▶ **Exercise objective**:
Reproduce in full, word for word, the reviewer comments below on the PDCD6IP microcephaly study.

--- Supplied text ---

Khan et al report a family with two affected who were found to have homozygous frameshift mutation in PDCD6IP. Both zebrafish and mouse model showed similar phenotype. Thus, it is likely PDCD6IP is a novel microcephaly-DD/ID gene. I have several easily doable comments:
Kerywords include Saudi Arabia. I do not think it is appropriate to put a country’s name as key word
Microcephaly is considered in less than 2 SD (not 3 SD) or 3 percentile and may cause severe intellectual disability thus I recommend to rephrase the first sentence of introduction.
The second sentence is wrong as well. The authors gave a frequency of 1.3- to 1 in 250,000 and cited two articles. In one of the articles, there is no incidence number (Woods et al) and the second one (Wang et al) provided a number of 1:10,000 and cited another article (for primary microcephaly in consanguineous populations. Considering environmental factors and the most commong genetic syndrome (Down syndrome with a frequency of 1 in 700), the authors number does not make sense.
Can the authors perform Sanger sequencing in the rest of the siblings as much as they can? The segregation within 6 siblings is one of the strongest evidence for the candidacy of the gene. If they performed it, can they show it on the pedigree or write in the text?
At the end of Results section (page 10) The authors state that PDCD6IP is dossage sensitive gene. In the discussion, authors are also stating that it is not clear whether heterozygous deletion cause phenotype (page 11 second paragraph), it is better to delete the paragraph at the end of Results section.
Page 8: Change cognition impairment to cognitive impairment
Table 1: SD for OFC, height and weight,
Table 1: The authors did not use ++, thus they can remove from the legend.
Table 2: The hg19 coordinates the author provide encompases 28 kb region.

The authors incorporated my recommendations. I do not have any further edits.

--- Listed records ---

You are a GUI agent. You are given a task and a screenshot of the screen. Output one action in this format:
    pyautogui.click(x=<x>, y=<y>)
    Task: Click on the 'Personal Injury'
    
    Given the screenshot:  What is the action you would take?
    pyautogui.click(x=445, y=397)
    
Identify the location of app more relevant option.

---

▶ **Task solution**:
Khan et al report a family with two affected who were found to have homozygous frameshift mutation in PDCD6IP. Both zebrafish and mouse model showed similar phenotype. Thus, it is likely PDCD6IP is a novel microcephaly-DD/ID gene. I have several easily doable comments:
Kerywords include Saudi Arabia. I do not think it is appropriate to put a country’s name as key word
Microcephaly is considered in less than 2 SD (not 3 SD) or 3 percentile and may cause severe intellectual disability thus I recommend to rephrase the first sentence of introduction.
The second sentence is wrong as well. The authors gave a frequency of 1.3- to 1 in 250,000 and cited two articles. In one of the articles, there is no incidence number (Woods et al) and the second one (Wang et al) provided a number of 1:10,000 and cited another article (for primary microcephaly in consanguineous populations. Considering environmental factors and the most commong genetic syndrome (Down syndrome with a frequency of 1 in 700), the authors number does not make sense.
Can the authors perform Sanger sequencing in the rest of the siblings as much as they can? The segregation within 6 siblings is one of the strongest evidence for the candidacy of the gene. If they performed it, can they show it on the pedigree or write in the text?
At the end of Results section (page 10) The authors state that PDCD6IP is dossage sensitive gene. In the discussion, authors are also stating that it is not clear whether heterozygous deletion cause phenotype (page 11 second paragraph), it is better to delete the paragraph at the end of Results section.
Page 8: Change cognition impairment to cognitive impairment
Table 1: SD for OFC, height and weight,
Table 1: The authors did not use ++, thus they can remove from the legend.
Table 2: The hg19 coordinates the author provide encompases 28 kb region.

The authors incorporated my recommendations. I do not have any further edits.